Catholic Church in Russia reorganizes causes of 20th-century martyrs

Catholic Church in Russia reorganizes causes of 20th-century martyrs

The 10 Russian Catholic martyrs of the 20th century whose beatification process is underway. Ruskatolik.ru

By Catholic News Agency

June 8, 2021

MOSCOW, Russia— The Church in Russia has reorganized the causes of 20th-century Catholics who it hopes will be recognized officially as martyrs.

The 10th session of a diocesan tribunal reorganizing the beatification process took place on May 21, reported ACI Stampa, CNA’s Italian-language news partner.
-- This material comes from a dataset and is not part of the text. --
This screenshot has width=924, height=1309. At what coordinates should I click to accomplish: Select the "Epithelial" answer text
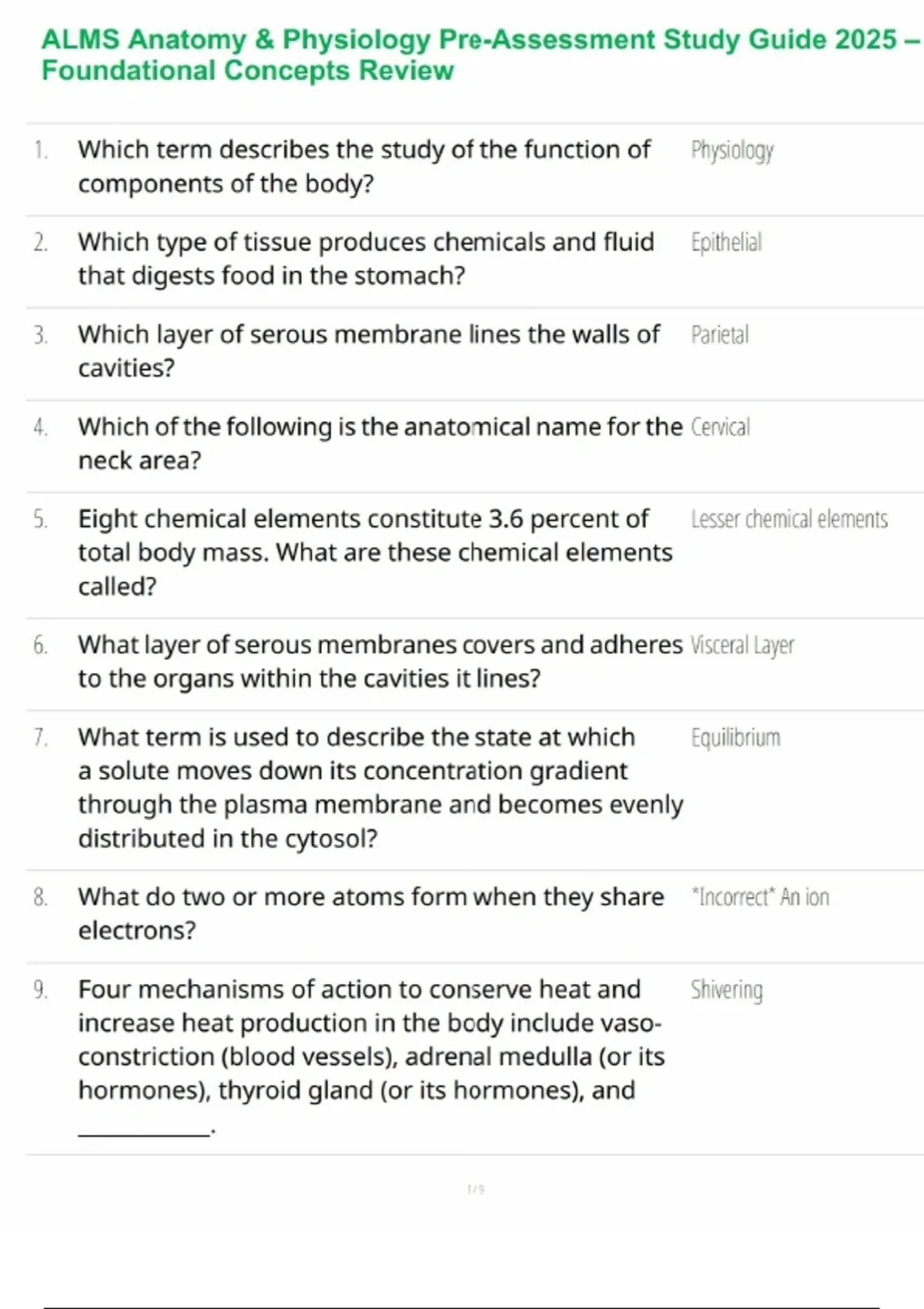point(726,243)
Archbishop Paolo Pezzi, leader of the Archdiocese of the Mother of God at Moscow, led the session.

The organization was prompted by the reduction in the number of sainthood candidates from 15 to 10.
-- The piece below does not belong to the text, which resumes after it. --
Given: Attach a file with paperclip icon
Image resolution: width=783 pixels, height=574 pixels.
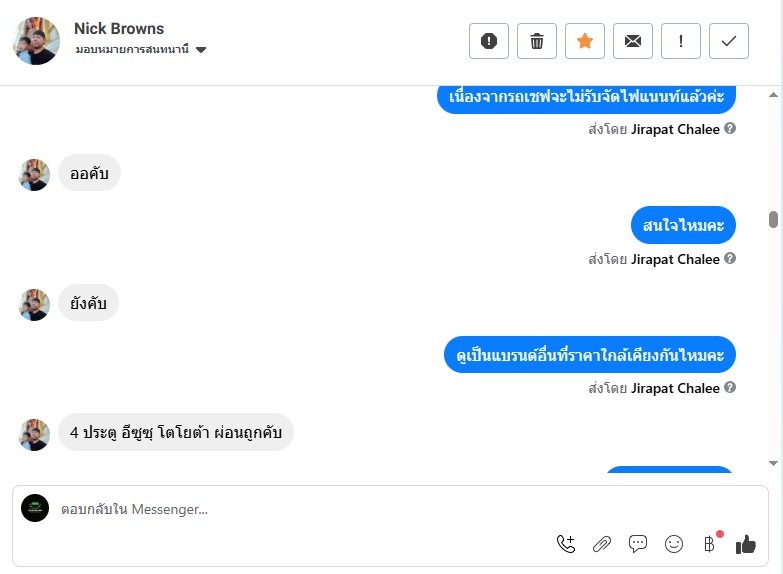Looking at the screenshot, I should click(602, 544).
The process is now known formally as “The case for beatification or proclamation of the martyrs of the Servants of God, Bishop Antony Malecki, titular bishop of Dionysiana, apostolic administrator of Leningrad, and nine companions killed in hatred of the faith.”

Alongside Bishop Malecki (1861-1935) are the causes of Fr. Constantine Budkiewicz (1867-1923), Fr. Jan Trojgo (1881-1932), Fr. Pavel Chomicz (1893-1941), Fr. Frantiszek Budrys (1882-1937), Fr. Antony Czerwinski (1881-1938), Mother Catherine Abrikosova, O.P.L. (1883-1936), and laywoman Camilla Kruczelnicka (1892-1937).

The Congregation for the Causes of Saints has approved the addition of two other candidates to the group, Bishop Karol Śliwowski (1855-1933) in Vladivostok and Fr. Anthony Dzemeshkevich (1881-1938), who served in parishes in Nizhny Novgorod and Vladimir.

All the candidates died after the Russian Revolution and the Bolshevik establishment of the Soviet Union.

ACI Stampa reported that three candidates were no longer part of the group: Fr. Epiphany Akulov (1897-1937), Fr. Potapy Emelianov (1884-1936), and Sr. Rosa of the Heart of Mary, O.P.L. (1896-1944).

Meanwhile, three priests of the Congregation of Marian Fathers of the Immaculate Conception of the Most Blessed Virgin Mary — Fr. Andrej Tsikoto (1891-1952), Fr. Janis Mendriks (1907-1953), and Fr. Fabian Abrantovich (1884-1946) — were excluded from the process in Russia. But their causes will now progress under the care of their congregation in Poland, as will that of the Pallottine priest Fr. Stanislaus Szulminski (1894-1941).

The reorganization makes it possible for the archdiocese to advance the beatification process of those Servants of God who lived and worked in the territory of present-day Russia and whose private veneration is well established.

Within a few years, it will be possible to complete the diocesan phase of the process and transfer the cases to the Congregation for the Causes of Saints.